MCP won the protocol war. Over 30,000 servers are indexed across registries. Every major cloud provider, tool vendor, and AI company supports it. That is not changing. What is changing is the recognition that MCP was designed for tool execution, and that treating it as the sole mechanism for everything an agent needs to know creates systems that are expensive, fragile, and hard to maintain.
“The agent does not need another orchestration layer. It needs domain knowledge in a format it already understands. And for most of the knowledge problems teams are solving today, a Markdown file is better architecture than a running server.”

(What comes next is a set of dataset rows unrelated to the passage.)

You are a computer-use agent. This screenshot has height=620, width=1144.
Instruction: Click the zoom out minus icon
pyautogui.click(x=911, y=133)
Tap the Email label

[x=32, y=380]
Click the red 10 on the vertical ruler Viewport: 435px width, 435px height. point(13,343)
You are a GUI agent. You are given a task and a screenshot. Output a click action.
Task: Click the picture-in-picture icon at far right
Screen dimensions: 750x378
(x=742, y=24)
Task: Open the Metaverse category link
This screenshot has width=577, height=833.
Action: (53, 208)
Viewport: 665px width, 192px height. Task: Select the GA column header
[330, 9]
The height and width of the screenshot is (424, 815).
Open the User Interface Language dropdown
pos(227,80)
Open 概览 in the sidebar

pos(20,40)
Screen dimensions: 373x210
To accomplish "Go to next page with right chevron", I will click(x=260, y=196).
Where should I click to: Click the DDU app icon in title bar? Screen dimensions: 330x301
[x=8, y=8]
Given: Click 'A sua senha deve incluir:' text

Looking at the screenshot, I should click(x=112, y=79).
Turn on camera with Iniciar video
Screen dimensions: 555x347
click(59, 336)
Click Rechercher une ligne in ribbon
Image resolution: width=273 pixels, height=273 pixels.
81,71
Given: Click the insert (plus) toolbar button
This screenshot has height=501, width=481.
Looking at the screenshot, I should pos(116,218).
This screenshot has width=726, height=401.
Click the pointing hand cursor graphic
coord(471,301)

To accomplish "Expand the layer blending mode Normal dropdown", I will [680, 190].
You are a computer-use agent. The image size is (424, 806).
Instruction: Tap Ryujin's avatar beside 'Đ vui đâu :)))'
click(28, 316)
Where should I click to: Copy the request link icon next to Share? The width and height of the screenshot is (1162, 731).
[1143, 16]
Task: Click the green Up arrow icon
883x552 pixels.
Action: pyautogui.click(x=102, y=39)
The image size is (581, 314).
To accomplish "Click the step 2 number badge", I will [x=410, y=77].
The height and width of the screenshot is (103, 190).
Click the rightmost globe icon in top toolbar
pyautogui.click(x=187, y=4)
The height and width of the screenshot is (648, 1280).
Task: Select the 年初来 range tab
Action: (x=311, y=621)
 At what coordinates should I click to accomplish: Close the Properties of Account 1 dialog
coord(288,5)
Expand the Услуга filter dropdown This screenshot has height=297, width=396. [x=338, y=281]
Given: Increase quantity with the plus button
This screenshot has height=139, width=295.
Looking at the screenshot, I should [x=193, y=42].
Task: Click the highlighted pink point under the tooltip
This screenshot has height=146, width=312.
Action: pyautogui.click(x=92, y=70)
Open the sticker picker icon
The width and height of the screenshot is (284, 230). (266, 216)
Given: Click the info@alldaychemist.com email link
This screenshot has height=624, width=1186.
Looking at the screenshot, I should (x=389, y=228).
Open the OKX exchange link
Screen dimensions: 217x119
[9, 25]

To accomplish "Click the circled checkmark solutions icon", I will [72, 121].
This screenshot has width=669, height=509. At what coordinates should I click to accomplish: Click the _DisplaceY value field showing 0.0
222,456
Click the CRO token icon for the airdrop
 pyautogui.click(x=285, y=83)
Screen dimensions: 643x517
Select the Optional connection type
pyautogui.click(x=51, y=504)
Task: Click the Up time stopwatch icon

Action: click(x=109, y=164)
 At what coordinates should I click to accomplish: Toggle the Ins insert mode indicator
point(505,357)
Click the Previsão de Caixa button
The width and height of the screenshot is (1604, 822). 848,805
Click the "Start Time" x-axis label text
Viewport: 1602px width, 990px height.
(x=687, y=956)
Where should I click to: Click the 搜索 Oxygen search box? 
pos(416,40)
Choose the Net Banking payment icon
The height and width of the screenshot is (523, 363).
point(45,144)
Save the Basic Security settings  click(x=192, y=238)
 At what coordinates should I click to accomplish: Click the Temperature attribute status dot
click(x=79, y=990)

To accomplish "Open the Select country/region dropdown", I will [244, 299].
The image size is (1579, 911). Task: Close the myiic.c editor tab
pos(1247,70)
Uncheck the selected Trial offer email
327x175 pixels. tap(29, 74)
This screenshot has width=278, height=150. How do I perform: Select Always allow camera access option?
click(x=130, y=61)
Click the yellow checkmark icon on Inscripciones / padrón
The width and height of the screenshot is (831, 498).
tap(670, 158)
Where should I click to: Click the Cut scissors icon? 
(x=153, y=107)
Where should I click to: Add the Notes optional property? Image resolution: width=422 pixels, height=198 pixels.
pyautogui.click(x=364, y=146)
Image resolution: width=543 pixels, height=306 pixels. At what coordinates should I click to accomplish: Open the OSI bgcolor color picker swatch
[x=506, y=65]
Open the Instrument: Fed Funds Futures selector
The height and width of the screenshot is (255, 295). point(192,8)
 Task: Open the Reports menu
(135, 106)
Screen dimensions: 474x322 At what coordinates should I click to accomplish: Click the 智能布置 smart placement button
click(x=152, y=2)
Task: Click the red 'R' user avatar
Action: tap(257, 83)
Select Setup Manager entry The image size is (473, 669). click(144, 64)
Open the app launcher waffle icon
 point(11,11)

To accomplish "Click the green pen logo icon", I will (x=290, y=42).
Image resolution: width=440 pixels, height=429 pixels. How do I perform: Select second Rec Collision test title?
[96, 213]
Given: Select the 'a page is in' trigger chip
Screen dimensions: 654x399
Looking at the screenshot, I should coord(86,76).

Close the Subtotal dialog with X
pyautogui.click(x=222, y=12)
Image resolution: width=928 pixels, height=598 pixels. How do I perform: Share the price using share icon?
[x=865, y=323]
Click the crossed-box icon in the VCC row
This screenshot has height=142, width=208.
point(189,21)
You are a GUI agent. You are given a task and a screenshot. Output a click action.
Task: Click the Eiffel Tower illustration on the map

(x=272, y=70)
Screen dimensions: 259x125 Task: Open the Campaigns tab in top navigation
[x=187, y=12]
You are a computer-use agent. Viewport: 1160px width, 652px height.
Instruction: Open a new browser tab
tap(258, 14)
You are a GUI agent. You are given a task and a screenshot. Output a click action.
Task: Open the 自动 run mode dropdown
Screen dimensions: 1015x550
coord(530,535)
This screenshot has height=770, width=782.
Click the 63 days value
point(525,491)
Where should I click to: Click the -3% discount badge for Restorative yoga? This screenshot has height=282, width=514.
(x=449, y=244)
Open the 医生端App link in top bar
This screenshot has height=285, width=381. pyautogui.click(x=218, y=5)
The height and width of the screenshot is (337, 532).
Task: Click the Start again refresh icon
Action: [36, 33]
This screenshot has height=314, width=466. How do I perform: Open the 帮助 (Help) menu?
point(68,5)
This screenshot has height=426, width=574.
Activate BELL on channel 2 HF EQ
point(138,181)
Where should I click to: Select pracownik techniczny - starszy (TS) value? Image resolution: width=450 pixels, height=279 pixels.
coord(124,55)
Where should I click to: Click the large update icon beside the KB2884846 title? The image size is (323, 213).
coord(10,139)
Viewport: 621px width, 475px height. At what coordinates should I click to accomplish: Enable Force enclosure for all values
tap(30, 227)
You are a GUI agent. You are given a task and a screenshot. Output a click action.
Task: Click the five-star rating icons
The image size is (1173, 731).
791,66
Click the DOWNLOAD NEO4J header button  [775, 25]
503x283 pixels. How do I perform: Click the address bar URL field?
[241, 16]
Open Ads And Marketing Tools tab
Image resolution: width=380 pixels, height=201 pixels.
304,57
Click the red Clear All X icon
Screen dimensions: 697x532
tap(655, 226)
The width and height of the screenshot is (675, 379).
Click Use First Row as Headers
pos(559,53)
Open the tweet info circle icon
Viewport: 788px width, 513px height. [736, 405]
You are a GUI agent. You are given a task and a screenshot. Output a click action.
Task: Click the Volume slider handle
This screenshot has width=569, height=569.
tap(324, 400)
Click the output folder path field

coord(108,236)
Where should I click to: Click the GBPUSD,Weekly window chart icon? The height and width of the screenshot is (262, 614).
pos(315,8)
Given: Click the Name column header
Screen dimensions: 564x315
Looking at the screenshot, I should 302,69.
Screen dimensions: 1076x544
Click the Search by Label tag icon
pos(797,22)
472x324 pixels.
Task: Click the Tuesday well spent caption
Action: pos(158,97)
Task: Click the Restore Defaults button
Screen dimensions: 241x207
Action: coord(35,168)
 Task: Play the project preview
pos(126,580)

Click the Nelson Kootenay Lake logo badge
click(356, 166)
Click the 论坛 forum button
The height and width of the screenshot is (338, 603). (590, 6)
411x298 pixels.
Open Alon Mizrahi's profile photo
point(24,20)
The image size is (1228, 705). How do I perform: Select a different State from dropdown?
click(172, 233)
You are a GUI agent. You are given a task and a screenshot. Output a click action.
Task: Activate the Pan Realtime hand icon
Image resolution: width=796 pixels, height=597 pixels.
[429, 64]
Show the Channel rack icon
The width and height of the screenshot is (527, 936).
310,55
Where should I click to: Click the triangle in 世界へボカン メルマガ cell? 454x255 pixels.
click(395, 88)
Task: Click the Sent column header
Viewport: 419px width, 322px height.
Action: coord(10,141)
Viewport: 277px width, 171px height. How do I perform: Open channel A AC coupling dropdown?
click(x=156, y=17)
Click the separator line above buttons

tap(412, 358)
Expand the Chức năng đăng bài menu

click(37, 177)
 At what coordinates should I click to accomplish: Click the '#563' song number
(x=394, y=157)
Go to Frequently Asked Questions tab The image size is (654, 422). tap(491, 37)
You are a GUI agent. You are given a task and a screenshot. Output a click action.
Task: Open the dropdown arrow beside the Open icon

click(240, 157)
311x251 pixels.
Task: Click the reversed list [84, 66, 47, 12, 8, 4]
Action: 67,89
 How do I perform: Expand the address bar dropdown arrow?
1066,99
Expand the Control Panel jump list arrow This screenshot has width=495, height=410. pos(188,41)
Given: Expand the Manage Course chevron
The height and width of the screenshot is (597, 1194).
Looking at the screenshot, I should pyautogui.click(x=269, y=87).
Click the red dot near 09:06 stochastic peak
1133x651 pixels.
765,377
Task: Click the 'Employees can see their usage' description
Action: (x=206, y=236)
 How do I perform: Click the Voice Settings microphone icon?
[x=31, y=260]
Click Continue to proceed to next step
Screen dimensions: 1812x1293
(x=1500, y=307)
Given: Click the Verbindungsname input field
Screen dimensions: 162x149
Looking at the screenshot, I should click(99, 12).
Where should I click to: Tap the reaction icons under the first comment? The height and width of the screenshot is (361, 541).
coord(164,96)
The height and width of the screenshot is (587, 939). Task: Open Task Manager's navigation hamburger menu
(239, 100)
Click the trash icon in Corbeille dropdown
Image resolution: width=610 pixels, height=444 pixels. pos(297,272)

The emerging two-layer model is clean. Skills provide domain knowledge in a format that is cheap to process, easy to version, and accessible to every team member. MCP provides tool execution with proper authentication, error handling, and observability. The best agent systems use both, with a clear boundary between them.
Feld’s 12 Markdown files will not replace the enterprise MCP infrastructure. But they demonstrate a principle that scales beyond any individual implementation. The agent does not need another orchestration layer. It needs domain knowledge in a format it already understands. And for most of the knowledge problems teams are solving today, a Markdown file is a better architecture than a running server.